■ PROMPT ■
Repeat exactly the lines below that lie between the line with "1200x927 pixels." and the line with "The width and", counting both of those lines as part of the answer.

■ DATA EXCERPTS ■

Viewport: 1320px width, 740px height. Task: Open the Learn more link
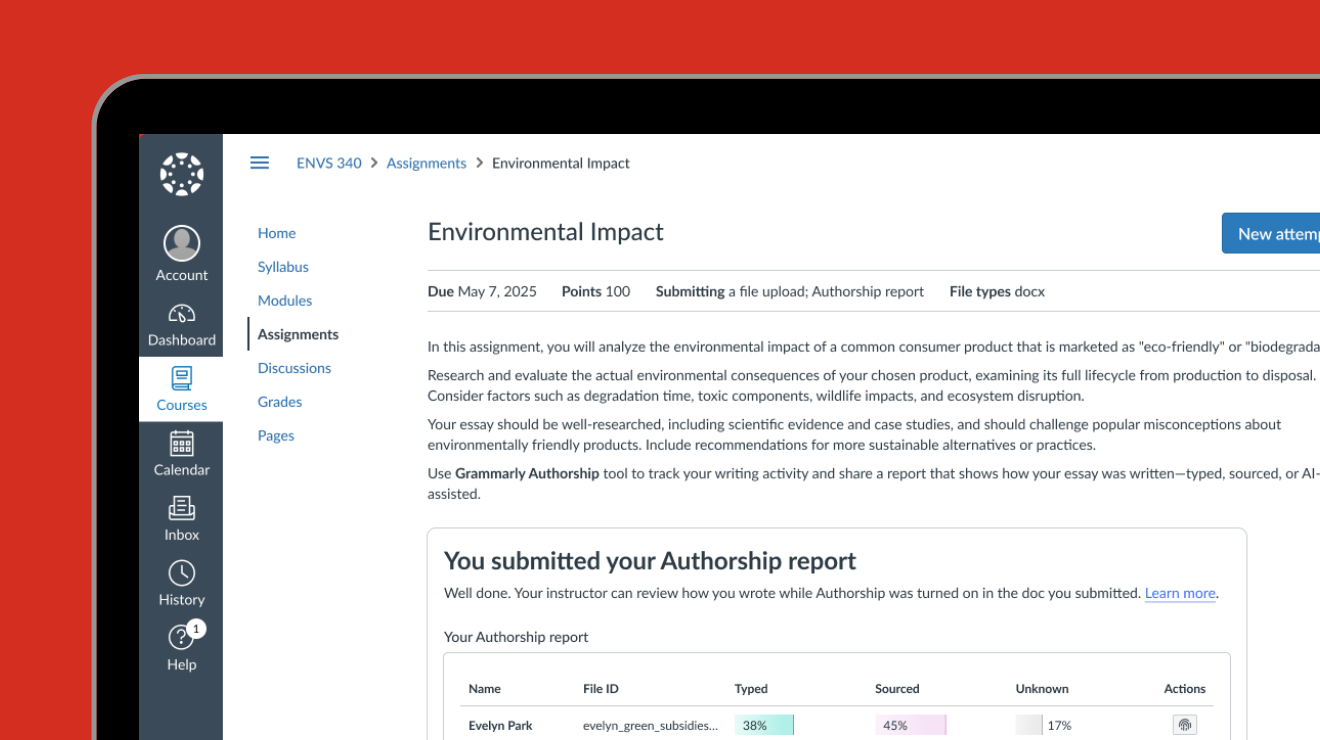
---
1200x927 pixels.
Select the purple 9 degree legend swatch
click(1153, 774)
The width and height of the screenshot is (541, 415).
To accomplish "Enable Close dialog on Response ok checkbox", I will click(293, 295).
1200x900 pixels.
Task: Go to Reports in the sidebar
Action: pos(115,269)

■ RESPONSE AREA ■
1200x927 pixels.
Select the purple 9 degree legend swatch
click(1153, 774)
The width and height of the screenshot is (541, 415).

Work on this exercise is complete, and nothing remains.